This is a story of a credit card fraud that happened to my wife and I just before the holidays. It’s an amazing one that apparently involves insiders working at Chase.com and UPS, but the fraud is only half the story. The other half is about incompetence, poor call center training, broken security processes, and how once again the weakest link in any business process is the person trying – or not trying – to do their job.
So if you’re counting on Chase to protect your identity or work proactively to solve a serious identity theft against you, read on. You may want to reconsider placing your precious identity in the hands of this clown car masquerading as the largest U.S. bank.
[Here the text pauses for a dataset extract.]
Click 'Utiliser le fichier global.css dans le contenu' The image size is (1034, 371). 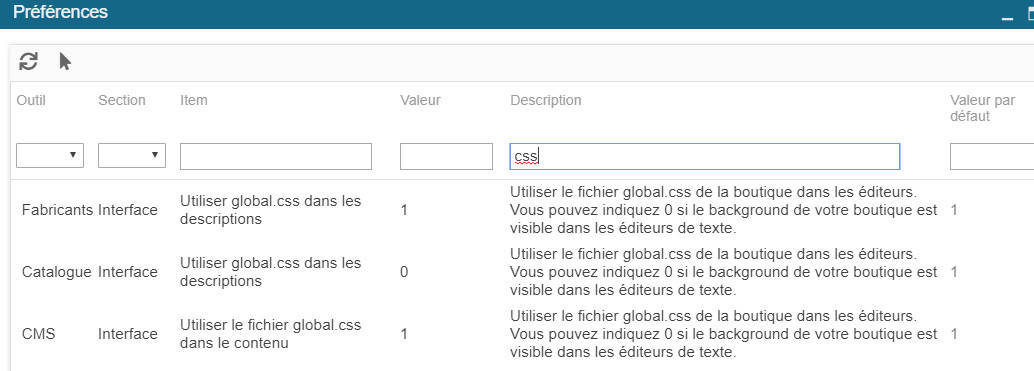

This is also a story about how, once the rogue human element is inserted into the picture, automated call centers and logistics systems make it too easy to steal – in this case by intercepting newly ordered Chase credit cards from a UPS distribution center, using a pilfered security code to activate the cards, and then going on a heckuva holiday spending spree. And it’s the story of how hard it is for one of the biggest banks in the world to fathom that it’s just been stung by a not –very-sophisticated inside job. Chase would rather blame the victim than heal itself.
The story begins one morning three weeks ago with the receipt of an email from Chase, the issuer of my Southwest airlines credit card, that alerted me to the pending arrival of a “the new card that I ordered.” It also cautioned me to contact Chase if I hadn’t ordered it, and as I hadn’t ordered it I immediately called the call center.
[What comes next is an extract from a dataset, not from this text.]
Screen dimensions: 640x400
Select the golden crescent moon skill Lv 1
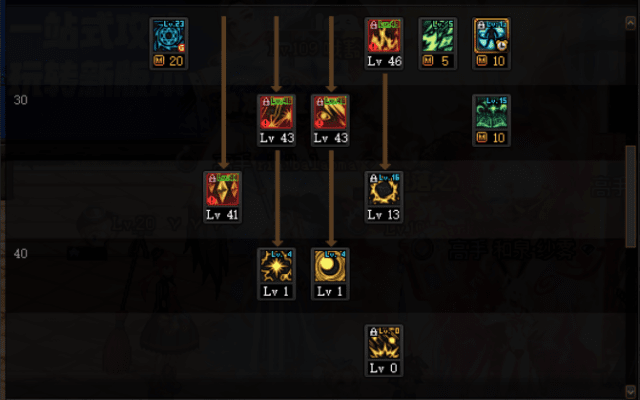pyautogui.click(x=330, y=266)
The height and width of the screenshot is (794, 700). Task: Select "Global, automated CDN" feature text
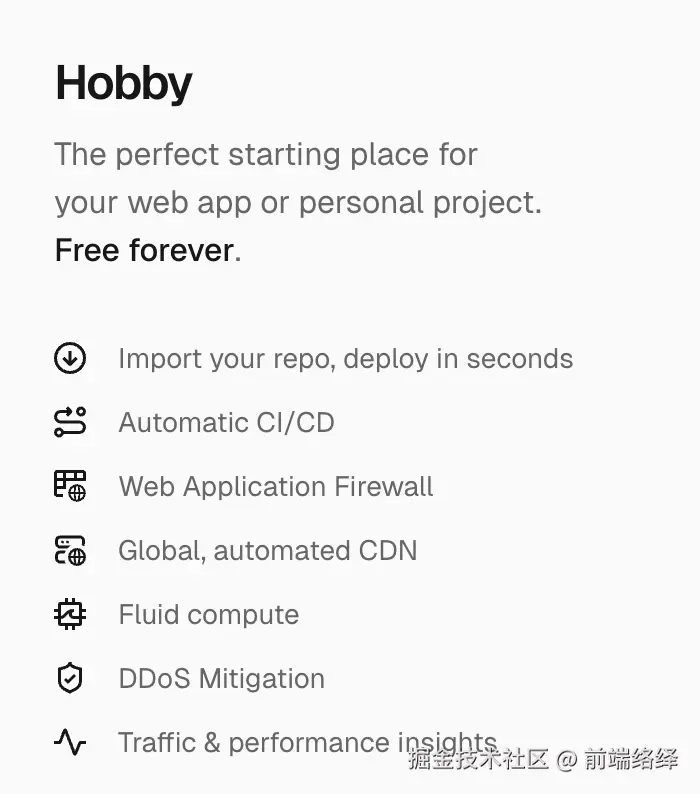267,550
And thus began a comedy of errors that has run now for three solid weeks. First I was told not to worry, that this must be some kind of routine re-order. I persisted, and was then told that indeed my wife had ordered the new cards the night before. I told them she hadn’t, and I was asked, I swear, if I was sure that she hadn’t. Yes, I was sure. I was even asked if I had actually asked her if she had ordered the card. This conversation was going south quickly.
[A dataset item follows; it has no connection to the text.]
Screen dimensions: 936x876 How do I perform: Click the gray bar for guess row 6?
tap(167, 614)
Having filled my idiot quotient already, I forced the call center agent to put her supervisor on, and he and I determined that some sort of fraud was happening, though with a curious twist: the new card was being sent to our home address. Nonetheless, we cancelled the card, retired the account number, and ordered new cards to be sent to us. And we put a new security password on the account so that all future activity would be required to “go through” the new password. For the record, the new password was written down on a piece of paper and my wife and I then entered it into our respective computer systems using a relatively elaborate code.
That afternoon, armed with the tracking number for the fraudulent card (but not the new ones, Chase didn’t give that tracking number to me) I began to track the package on the UPS site. At 3 pm a notation showed that the packaged was being diverted from home delivery to a pickup at a UPS facility, on the request of the receiver – not me, but obviously the woman who had pretended to by my wife. This made some sense, as it wasn’t obvious how the thief planned to get a hold of the card once it had been delivered to my house. It would be soon, however: I hadn’t counted on the UPS side of this scam.
At 6 pm a new notation showed up in the UPS record, indicating that the thief had changed her mind and was now requesting it to be delivered to the house. Which meant that we were going to get three cards the next morning (a Friday): the two new cards and the original fraudulently ordered card.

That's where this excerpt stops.